ANCHORAGE, Alaska — Ahead of tomorrow’s primary elections in Alaska, every voter in the state should have received a pamphlet that introduces the candidates, describes ballot issues and explains how to vote.
The pamphlets are available in Spanish and Tagalog — but not Yup’ik, a language spoken by Alaska Natives, even though it is among the most commonly spoken languages in the state.
At least 10,000 people speak Yup’ik, according to the Alaska Native Language Center at the University of Alaska at Fairbanks. It’s the second-most-spoken Native language in the U.S., after Navajo. Many speakers live in the community of Bethel or surrounding smaller rural villages in southwestern Alaska.

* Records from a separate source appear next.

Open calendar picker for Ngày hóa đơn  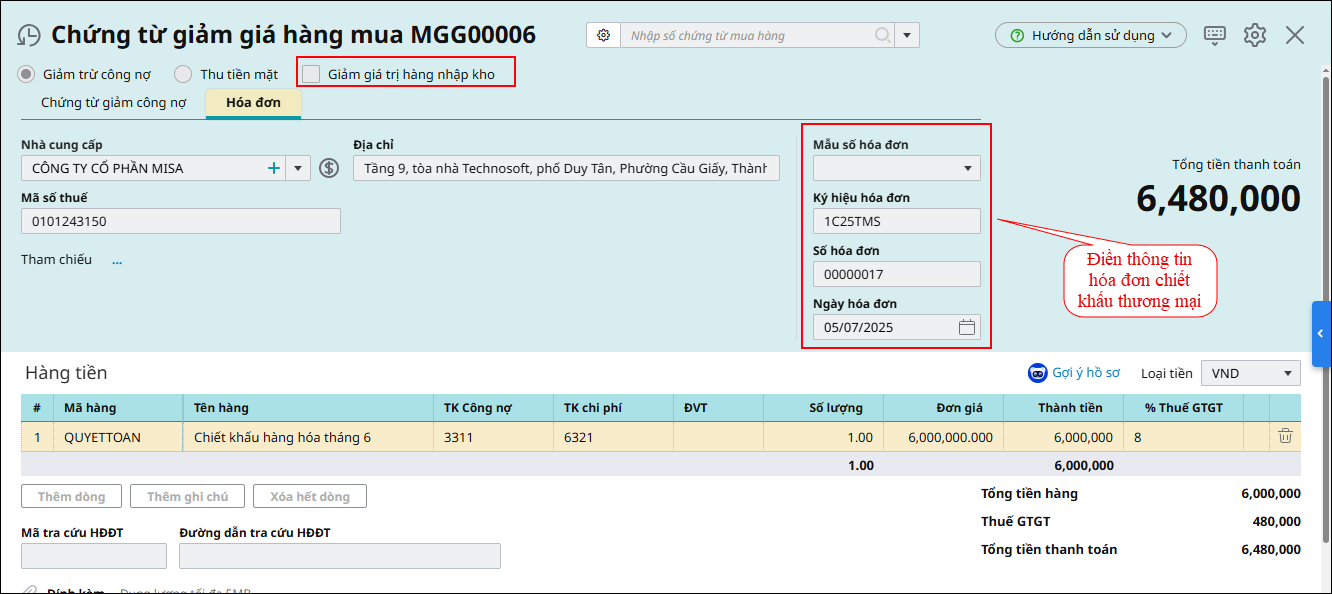coord(966,327)
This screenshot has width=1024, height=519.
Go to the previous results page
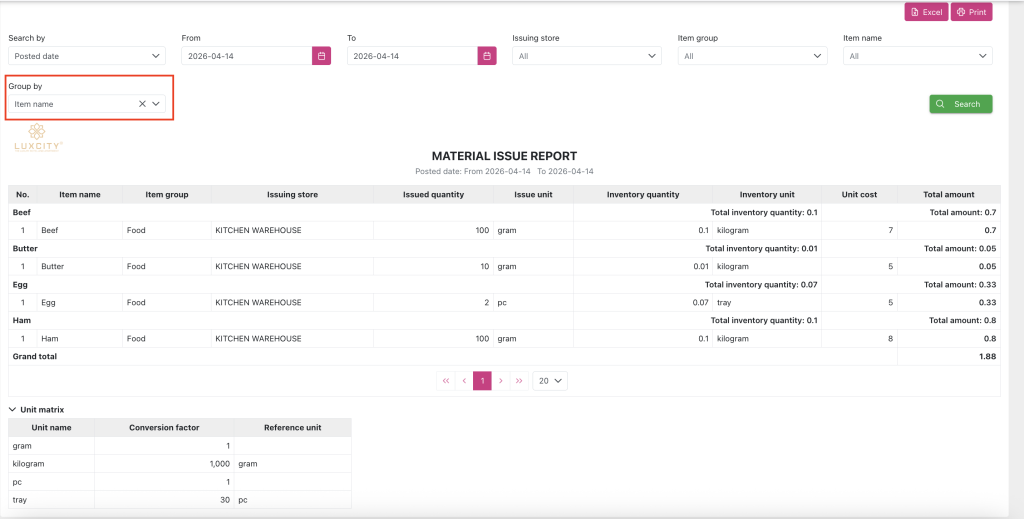[x=464, y=381]
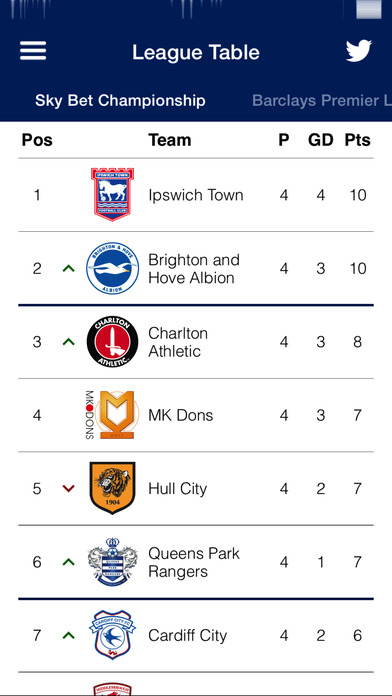This screenshot has height=696, width=392.
Task: Select the GD column header
Action: (321, 140)
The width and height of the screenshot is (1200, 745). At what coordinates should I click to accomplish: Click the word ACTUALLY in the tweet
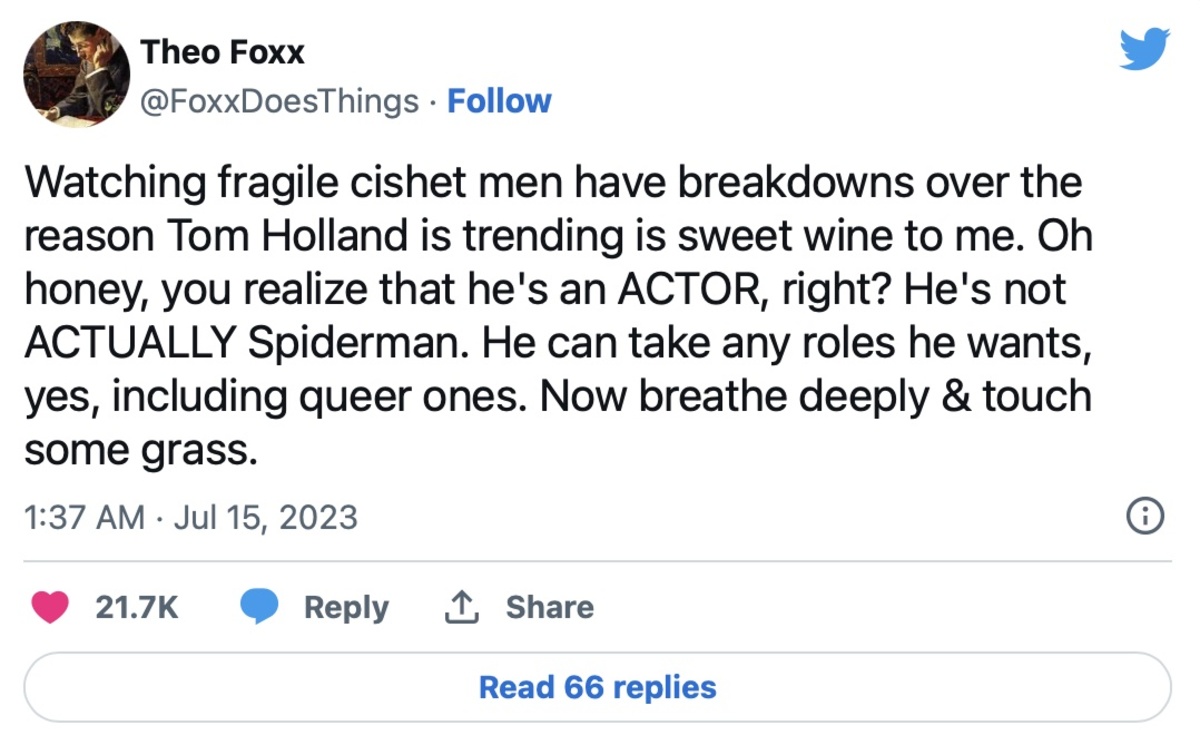pos(128,343)
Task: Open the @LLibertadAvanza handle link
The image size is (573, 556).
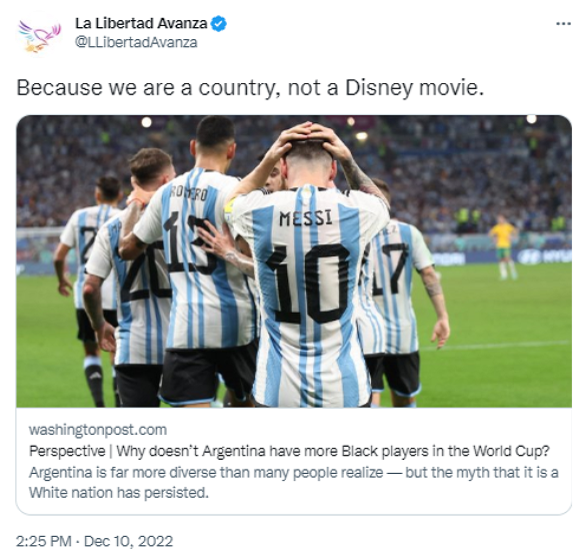Action: point(136,42)
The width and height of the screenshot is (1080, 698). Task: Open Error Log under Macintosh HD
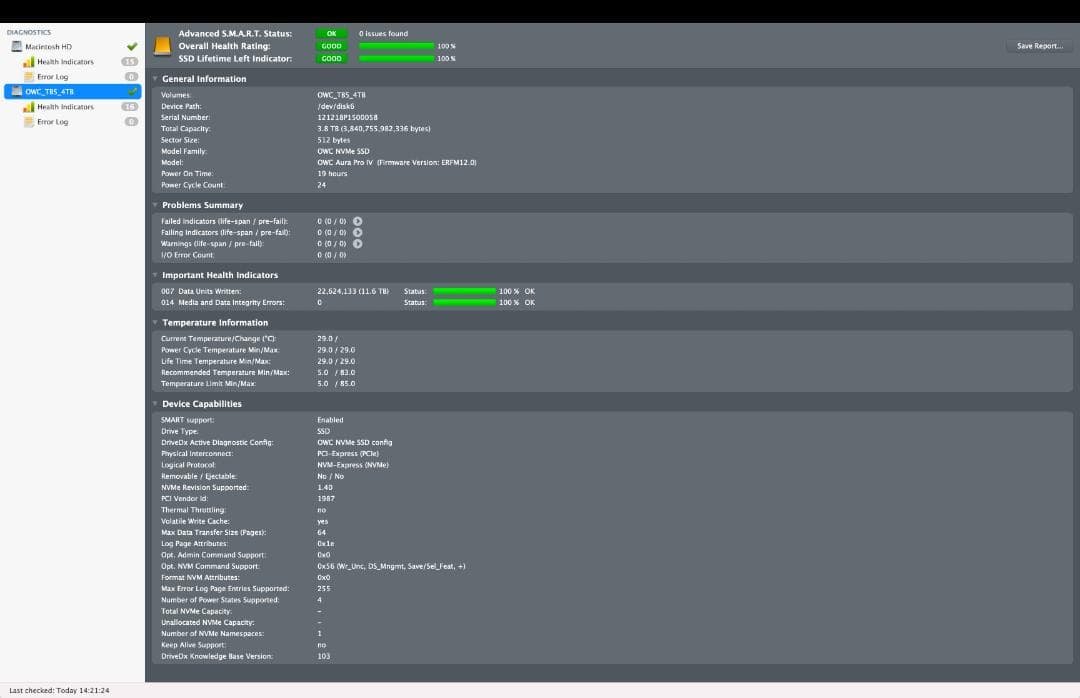[x=52, y=77]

When Yup’ik-only speakers get to the voting booth, they may request a Yup’ik sample ballot, which can also be read to them. Though the translation may be technically correct, it may be in an unfamiliar dialect or so dense and convoluted that, some Alaska Native leaders say, older Natives in particular will feel they are voting blindly. The ballot they mark will be written in English.

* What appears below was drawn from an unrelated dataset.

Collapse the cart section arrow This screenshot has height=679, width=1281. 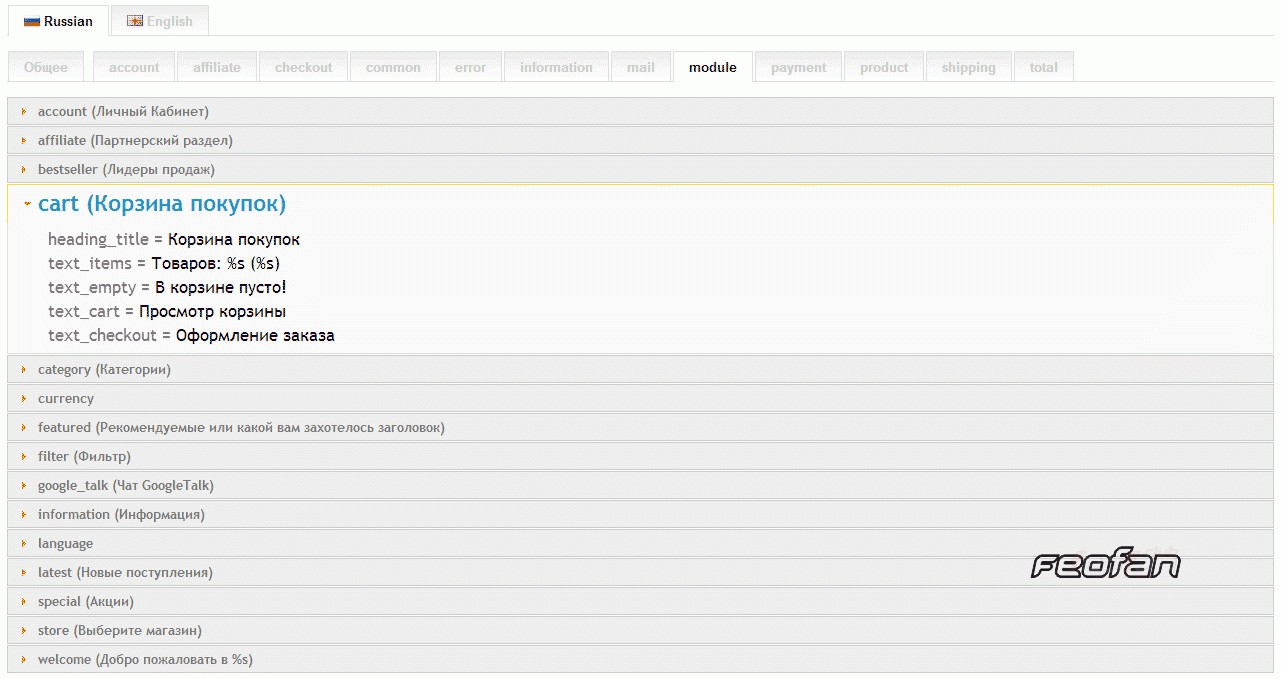coord(27,204)
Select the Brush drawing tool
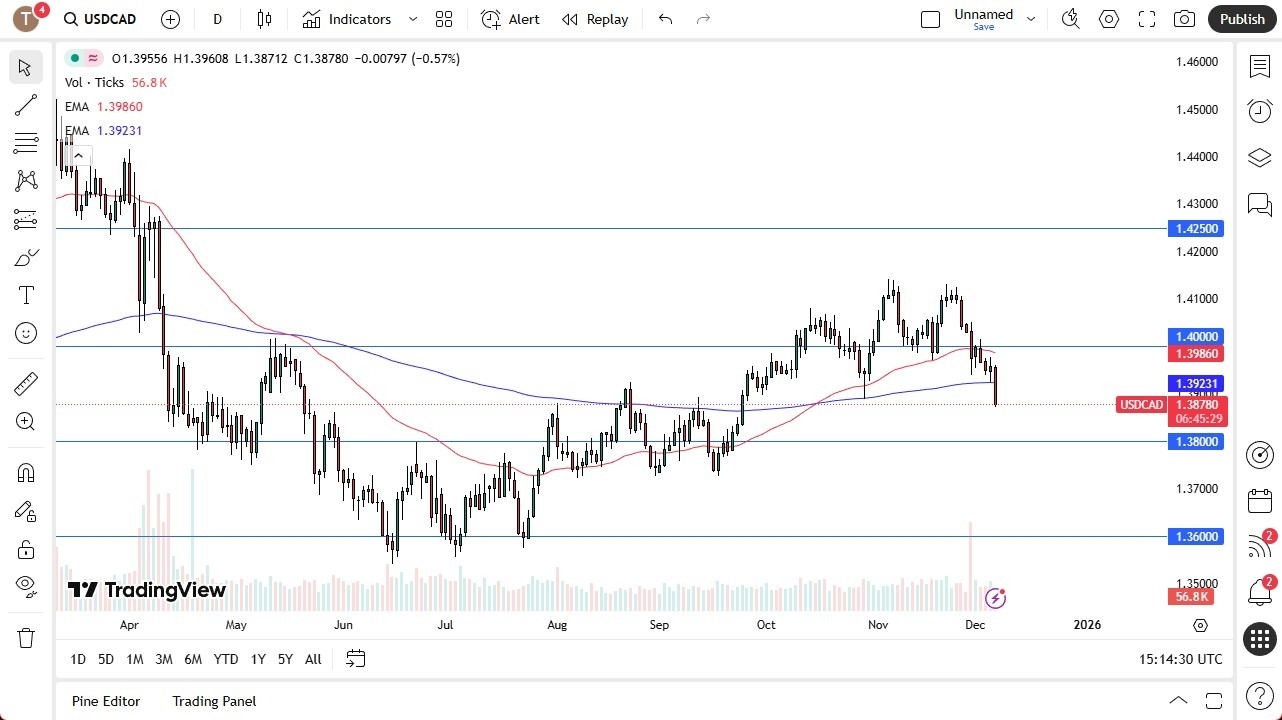Viewport: 1282px width, 720px height. coord(25,257)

Native languages are traditionally oral. The written forms were developed by Moravian and Catholic missionaries in the late 19th and early 20th centuries and then changed again in a university setting in the 1960s. Secondary education was not available to Native people in many villages until courts required it in the 1970s. For those reasons, segments of the non-English population who are over 50 are illiterate in their own languages. It is estimated that half of Yup’ik speakers can read and write in Yup’ik, according to the University of Alaska at Fairbanks. The number of Yup’ik speakers who cannot speak English or read Yup’ik is unknown.
Communication about elections with Yup’ik-only speakers who do not read is doubly hard, Paton-Walsh said.

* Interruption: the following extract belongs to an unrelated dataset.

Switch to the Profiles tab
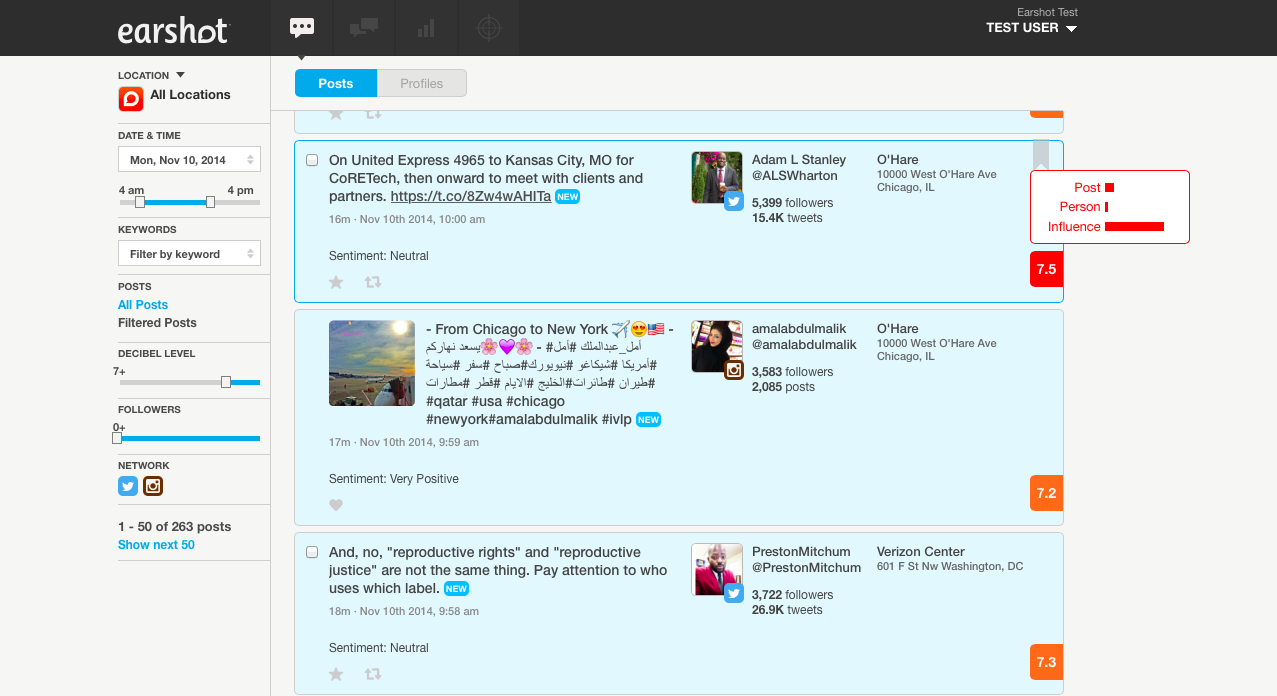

Another confounding factor for the state is that those needing the most assistance are spread over vast areas, she said. There might be 170 people spread over a stretch of country the size of Montana, she said. Finding Yup’ik-speaking poll workers can be done because the language is common, but other languages are more difficult to cater to. Only about 300 people speak Gwich’in, for example, she said.
Furthermore, ballot measure language can be difficult to understand even in English.
“It’s hard when you get a measure like the [tomorrow’s] oil tax referendum. It is almost completely impenetrable in English,” she said, “and I say that as a lawyer.”
A panel of Yup’ik speakers worked hard to provide a translation for the ballot measure, but it was no easy task, Paton-Walsh said.
Walkie Charles, a native Yup’ik speaker and language professor at the University of Alaska at Fairbanks, was asked by the plaintiffs to look at Yup’ik translations of ballot measures from 2010 and 2012. He found a persistent problem with clarity.
“It took me more than 30 minutes to review one ballot measure,” he wrote in his findings.
With that measure, related to public corruption, he used an English version to see if he could discern the Yup’ik. That is when he realized it had been translated literally, word for word, without regard for how the language is spoken.
“The best way to describe it is Yup’ik legalese, or Yup’ified English,” he wrote. “The end result is that it is a struggle even for a native speaker like myself to read and understand this.”
Charles believes translations should focus on clarity of concepts rather than word-for-word translation and should use comparisons to help speakers understand.
“If we are going to make it correct, it has to have some story in it or some kind of narrative,” he said.
He also had a hard time with a ballot measure relating to parental consent for abortion. The translation to him seemed very dense, and it did not use “pilagturluku qingaa arulairtelluku,” the term he was most familiar with for “abortion.” Instead it used “qingairpailgan,” which he read as “before she is pregnant.” So initially he thought the measure was asking people to vote on whether parental permission should be required for a young woman to become pregnant, he said.
He later discovered the translation was correct but used a different dialect from the one he was raised speaking. He said translations should also include footnotes for dialect differences. The members of the state’s Yup’ik translation panel, he noted, all speak the same dialect.
“We have to find that happy medium by which to make best sense of the context,” he said.